Tak lama hidung kecil Luhan terasa gatal, setiap udara dingin datang, ia tak pernah absen untuk bersin bersin minimal tiga kali. Sedangkan suara ketukan pintu juga semakin menjadi.
Luhan meraih ponsel, mengetuk layar dua kali dan menampilkan deretan angka 23:23. Mata beningnya otomatis terbelalak. Apakah dia baru saja melewatkan pernikahan Sehun gara gara ketiduran?
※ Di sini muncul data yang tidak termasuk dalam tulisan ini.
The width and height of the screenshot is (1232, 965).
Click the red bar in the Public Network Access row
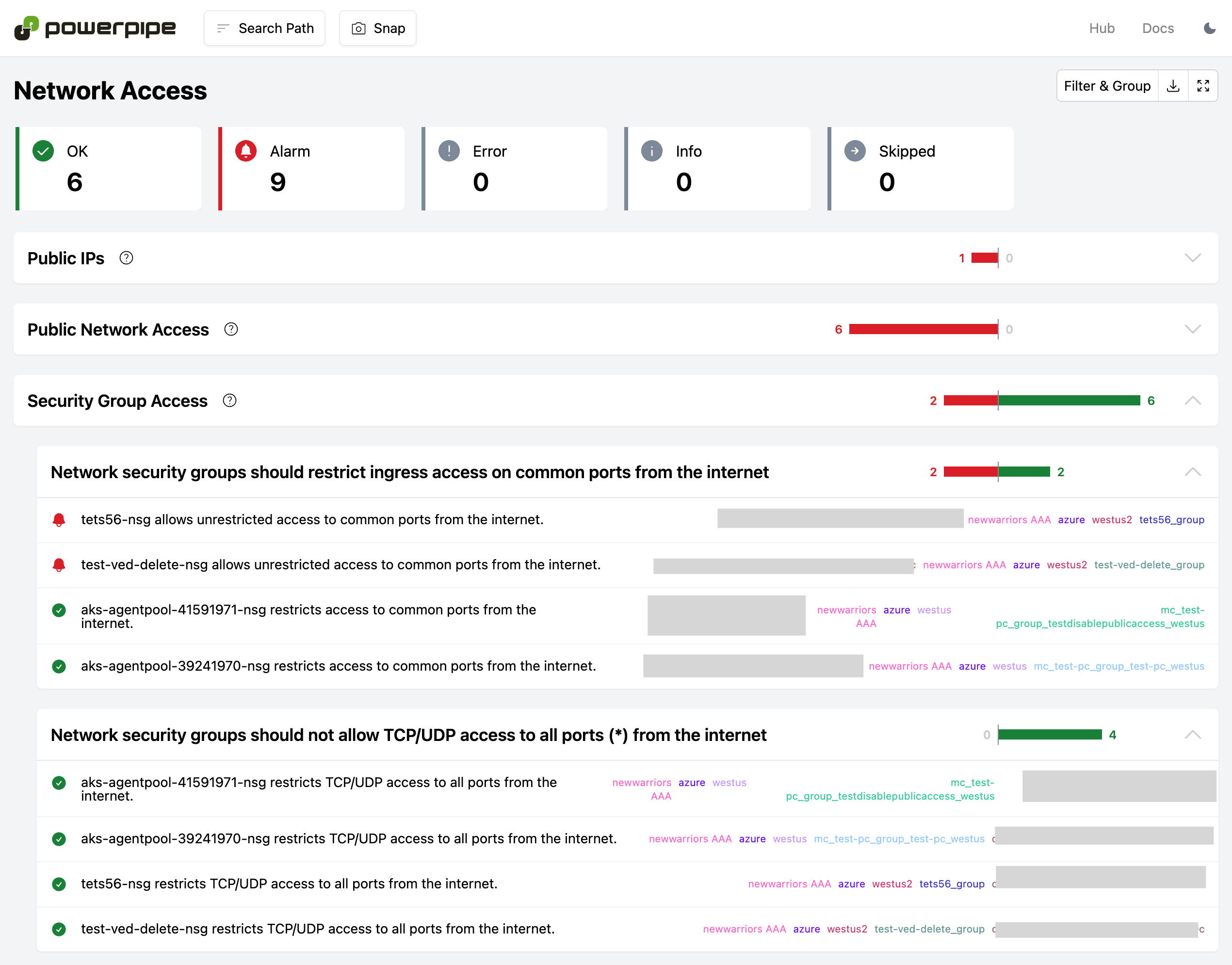tap(923, 329)
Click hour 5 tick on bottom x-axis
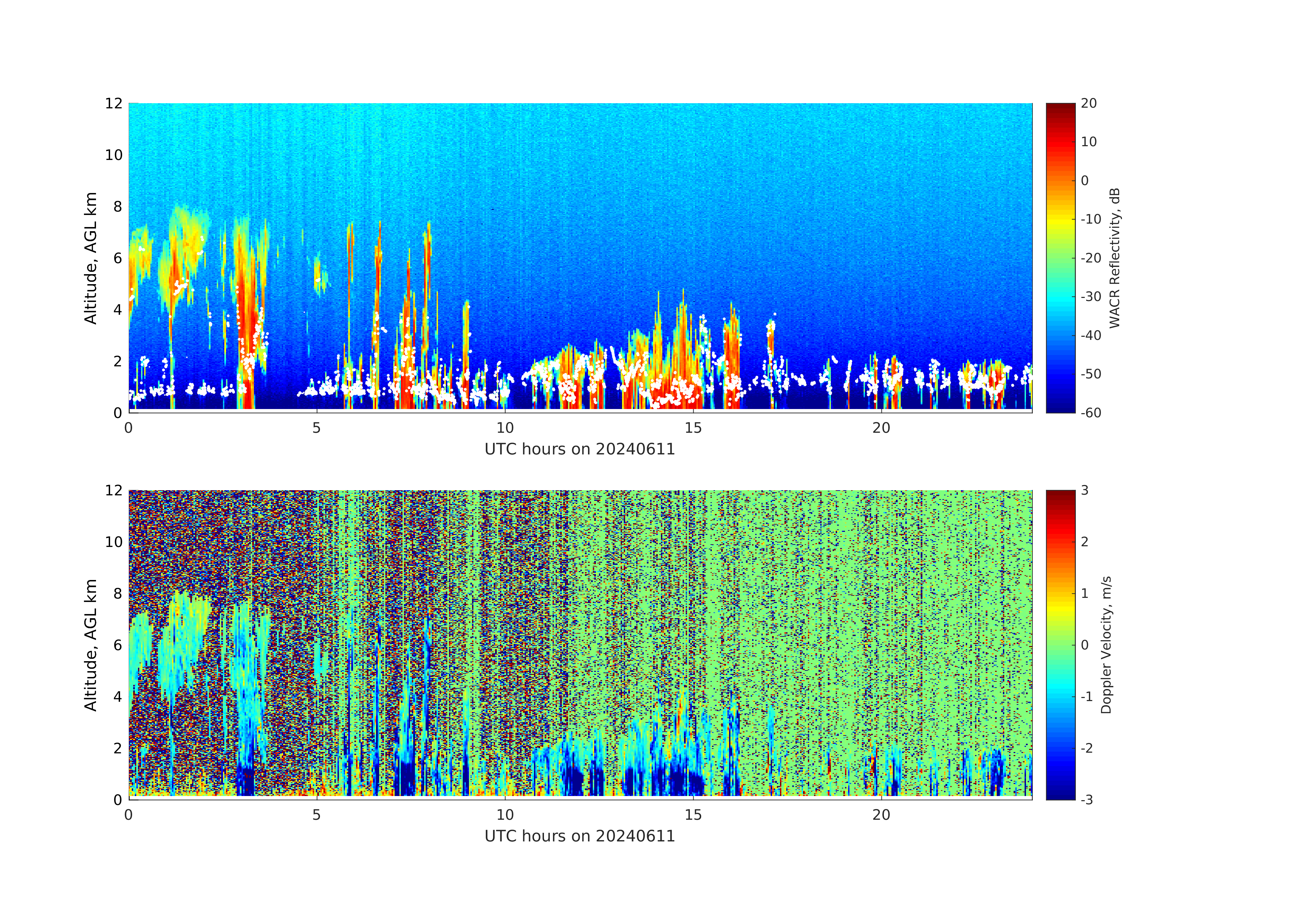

Ia menepuk dahinya sendiri kuat kuat, seolah memberi hukuman karna melewatkan pesta pernikahan Sehun yang seharusnya berlangsung pukul 19.00 tadi.
Luhan mendadak bingung, rasa bersalah juga tak luput melingkupi. Mau tidak mau, besok ia harus mengutarakan permintaan maafnya sekalian memberi hadiah dan selamat untuk Sehun juga istri barunya.
Ah, memikirkan Sehun punya istri baru selain dirinya, Luhan merasa makin sesak. Kenapa takdir mempermainkannya begitu kejam?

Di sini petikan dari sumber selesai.